To assist educators and medical researchers in improving the quality of medical research, we conducted a survey of the editors and statistical reviewers of high-impact medical journals to identify the most frequent and critical statistical and design-related errors in submitted manuscripts. Methods experts have documented the use and misuse of quantitative methods in medical research, including statistical errors in published works and how authors use analytical expertise in manuscript preparation [3–11]. However, this is the first multi-journal survey of medical journal editors regarding the problems they see most often and what they would like to communicate to researchers. Scientists may be able to use the results of this study as a springboard to improve the impact of their research, their teaching of medical statistics, and their publication record.
Sample and Procedure
We identified the 20 medical journals from the "Medicine, General & Internal" and "Biomedical" categories with the highest impact factor in each of the 2007 Science Journal Citation Report and the 2007 Social Science Journal Citation Report. Journals that do not publish results with statistical analysis were discarded, yielding 38 high impact journals. Twelve of these journals endorse the CONSORT criteria for randomized controlled trials, 6 endorse the STROBE guidelines for observational studies, and 5 endorse PRISMA criteria for systematic reviews. These journals are listed in Additional file 1 .

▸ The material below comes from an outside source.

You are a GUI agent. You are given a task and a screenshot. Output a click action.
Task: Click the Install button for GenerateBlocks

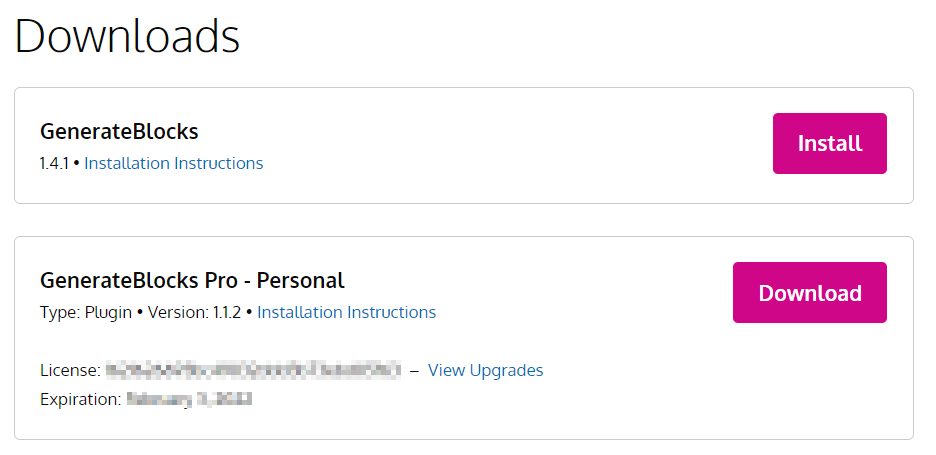click(830, 143)
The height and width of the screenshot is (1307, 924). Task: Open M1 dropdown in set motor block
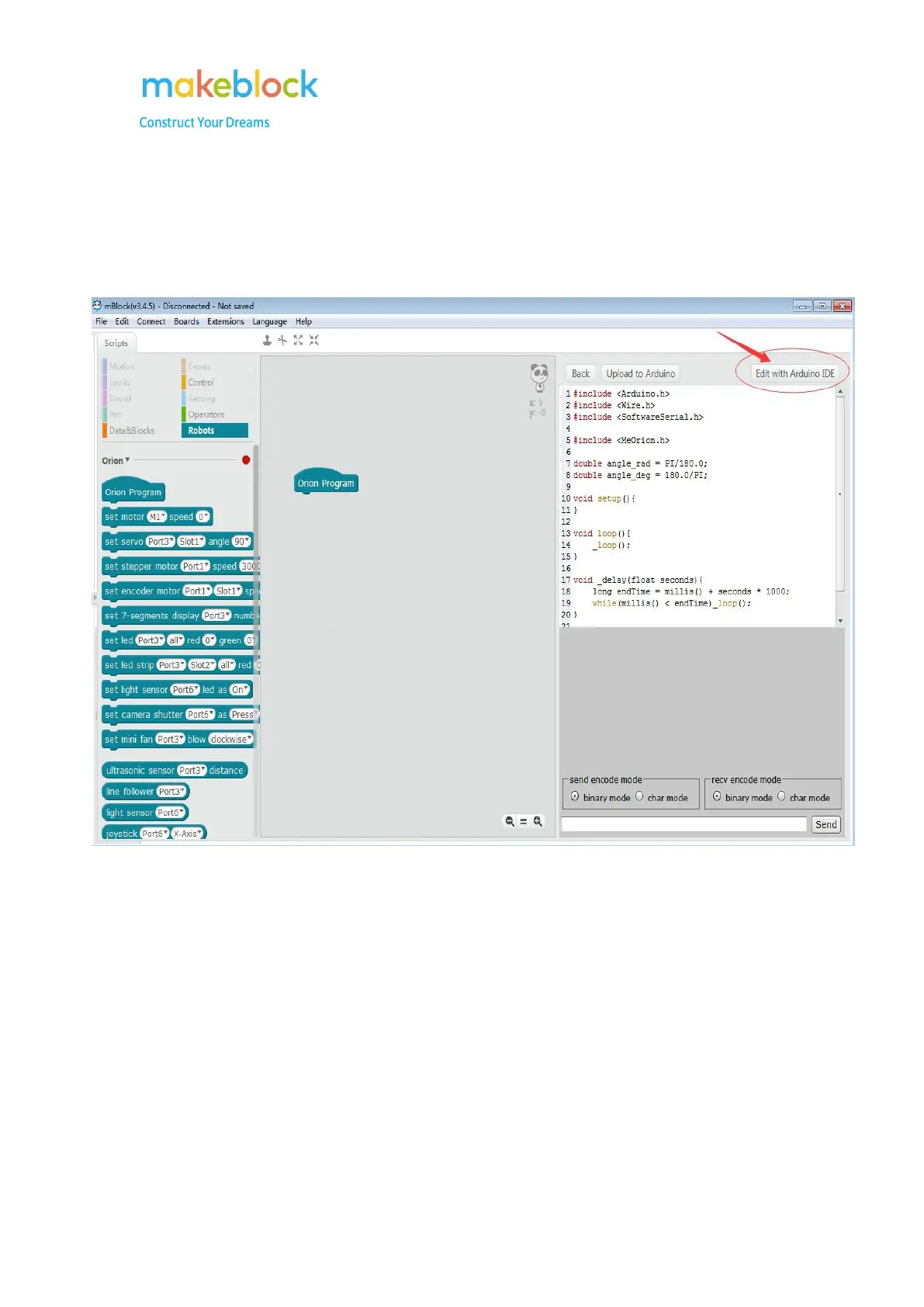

The Editors-in-Chief and identifiable statistical reviewers of these journals were mailed a letter informing them of the online survey and describing the forthcoming email invitation that contained an electronic link to the survey instrument (sent within the week). We sent one email reminder a week after the initial email invitation in spring of 2008. We also requested that the Editors-in-Chief forward the invitation to their statistically-oriented editors or reviewers in addition to or instead of completing the survey themselves. An electronic consent form with the principal investigator's contact information was provided to potential respondents emphasizing the voluntary and confidential nature of participation. The Stanford University Panel on Human Subjects approved the protocol. This is one in a series of five studies surveying the editors and reviewers of high-impact journals in health and social science disciplines (medicine, public health, psychology, psychiatry, and health services) [13, 14].
The survey contained three parts: (1) Short-answer questions about the journals for which the respondents served, how many manuscripts they handled in a typical month, and their areas of statistical and/or research design expertise; (2) The main, open-ended question which asked: "As an editor-in-chief or a statistically-oriented reviewer, you provide important statistical guidance to many researchers on a manuscript-by-manuscript basis. If you could communicate en masse to researchers in your field, what would you say are the most important (common and high impact) statistical issues you encounter in reviewing manuscripts? Please describe the issues as well as what you consider to be adequate and inadequate strategies for addressing them."; and (3) One to four follow-up questions based on the respondents' self-identified primary area of statistical expertise. These questions were developed by polling 69 researchers regarding what statistical questions they would want to ask the editors or statistical reviewers of major journals.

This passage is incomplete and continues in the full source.